*Task goal:* Reproduce all of the records below, switching each "GUI agent" to "desktop agent" and leaving everything else the same.

**** Information provided ****

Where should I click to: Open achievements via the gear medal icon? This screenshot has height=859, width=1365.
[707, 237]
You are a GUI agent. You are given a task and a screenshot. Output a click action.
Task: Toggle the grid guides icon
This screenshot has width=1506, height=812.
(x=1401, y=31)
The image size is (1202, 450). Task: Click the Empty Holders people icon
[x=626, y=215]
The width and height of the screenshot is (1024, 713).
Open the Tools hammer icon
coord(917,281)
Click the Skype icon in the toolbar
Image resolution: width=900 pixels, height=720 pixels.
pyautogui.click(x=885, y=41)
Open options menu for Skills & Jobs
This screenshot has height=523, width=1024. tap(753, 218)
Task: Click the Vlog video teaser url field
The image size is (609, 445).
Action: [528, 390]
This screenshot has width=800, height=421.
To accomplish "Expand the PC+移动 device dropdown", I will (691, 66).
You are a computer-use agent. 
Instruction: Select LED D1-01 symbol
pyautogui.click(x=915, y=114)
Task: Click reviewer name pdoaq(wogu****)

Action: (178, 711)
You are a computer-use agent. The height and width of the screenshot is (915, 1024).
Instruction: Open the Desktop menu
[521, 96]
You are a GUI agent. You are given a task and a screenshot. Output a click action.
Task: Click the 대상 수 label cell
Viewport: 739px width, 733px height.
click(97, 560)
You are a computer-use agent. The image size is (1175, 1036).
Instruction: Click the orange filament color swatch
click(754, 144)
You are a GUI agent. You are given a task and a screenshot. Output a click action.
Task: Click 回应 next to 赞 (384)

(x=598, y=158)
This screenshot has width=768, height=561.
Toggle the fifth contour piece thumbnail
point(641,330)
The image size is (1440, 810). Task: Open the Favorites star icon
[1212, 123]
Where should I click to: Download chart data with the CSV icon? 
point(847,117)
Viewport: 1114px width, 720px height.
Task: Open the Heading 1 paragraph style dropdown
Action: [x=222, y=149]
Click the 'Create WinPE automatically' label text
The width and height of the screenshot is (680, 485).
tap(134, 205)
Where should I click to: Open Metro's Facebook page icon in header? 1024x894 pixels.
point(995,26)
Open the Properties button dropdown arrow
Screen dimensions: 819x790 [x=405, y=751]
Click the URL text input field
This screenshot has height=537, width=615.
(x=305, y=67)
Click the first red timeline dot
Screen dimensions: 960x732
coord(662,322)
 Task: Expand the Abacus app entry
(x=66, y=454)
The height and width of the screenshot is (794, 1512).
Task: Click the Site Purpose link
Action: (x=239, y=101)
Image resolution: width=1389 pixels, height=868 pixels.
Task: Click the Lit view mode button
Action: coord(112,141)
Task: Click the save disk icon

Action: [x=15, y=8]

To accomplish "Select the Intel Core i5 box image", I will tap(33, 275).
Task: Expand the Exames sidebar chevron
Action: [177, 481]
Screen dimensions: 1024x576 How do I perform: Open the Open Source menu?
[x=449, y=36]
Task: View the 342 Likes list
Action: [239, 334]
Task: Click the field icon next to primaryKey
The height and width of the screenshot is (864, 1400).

****

*Reply:*
Where should I click to: Open achievements via the gear medal icon? This screenshot has height=859, width=1365.
[707, 237]
You are a desktop agent. You are given a task and a screenshot. Output a click action.
Task: Toggle the grid guides icon
This screenshot has width=1506, height=812.
(x=1401, y=31)
The image size is (1202, 450). Task: Click the Empty Holders people icon
[x=626, y=215]
The width and height of the screenshot is (1024, 713).
Open the Tools hammer icon
coord(917,281)
Click the Skype icon in the toolbar
Image resolution: width=900 pixels, height=720 pixels.
pyautogui.click(x=885, y=41)
Open options menu for Skills & Jobs
This screenshot has height=523, width=1024. tap(753, 218)
Task: Click the Vlog video teaser url field
The image size is (609, 445).
Action: [528, 390]
This screenshot has width=800, height=421.
To accomplish "Expand the PC+移动 device dropdown", I will (691, 66).
You are a computer-use agent. 
Instruction: Select LED D1-01 symbol
pyautogui.click(x=915, y=114)
Task: Click reviewer name pdoaq(wogu****)

Action: (178, 711)
You are a computer-use agent. The height and width of the screenshot is (915, 1024).
Instruction: Open the Desktop menu
[521, 96]
You are a desktop agent. You are given a task and a screenshot. Output a click action.
Task: Click the 대상 수 label cell
Viewport: 739px width, 733px height.
click(97, 560)
You are a computer-use agent. The image size is (1175, 1036).
Instruction: Click the orange filament color swatch
click(754, 144)
You are a desktop agent. You are given a task and a screenshot. Output a click action.
Task: Click 回应 next to 赞 (384)

(x=598, y=158)
This screenshot has width=768, height=561.
Toggle the fifth contour piece thumbnail
point(641,330)
The image size is (1440, 810). Task: Open the Favorites star icon
[1212, 123]
Where should I click to: Download chart data with the CSV icon? 
point(847,117)
Viewport: 1114px width, 720px height.
Task: Open the Heading 1 paragraph style dropdown
Action: [x=222, y=149]
Click the 'Create WinPE automatically' label text
The width and height of the screenshot is (680, 485).
tap(134, 205)
Where should I click to: Open Metro's Facebook page icon in header? 1024x894 pixels.
point(995,26)
Open the Properties button dropdown arrow
Screen dimensions: 819x790 [x=405, y=751]
Click the URL text input field
This screenshot has height=537, width=615.
(x=305, y=67)
Click the first red timeline dot
Screen dimensions: 960x732
coord(662,322)
 Task: Expand the Abacus app entry
(x=66, y=454)
The height and width of the screenshot is (794, 1512).
Task: Click the Site Purpose link
Action: (x=239, y=101)
Image resolution: width=1389 pixels, height=868 pixels.
Task: Click the Lit view mode button
Action: coord(112,141)
Task: Click the save disk icon

Action: [x=15, y=8]

To accomplish "Select the Intel Core i5 box image", I will tap(33, 275).
Task: Expand the Exames sidebar chevron
Action: [177, 481]
Screen dimensions: 1024x576 How do I perform: Open the Open Source menu?
[x=449, y=36]
Task: View the 342 Likes list
Action: [239, 334]
Task: Click the field icon next to primaryKey
The height and width of the screenshot is (864, 1400).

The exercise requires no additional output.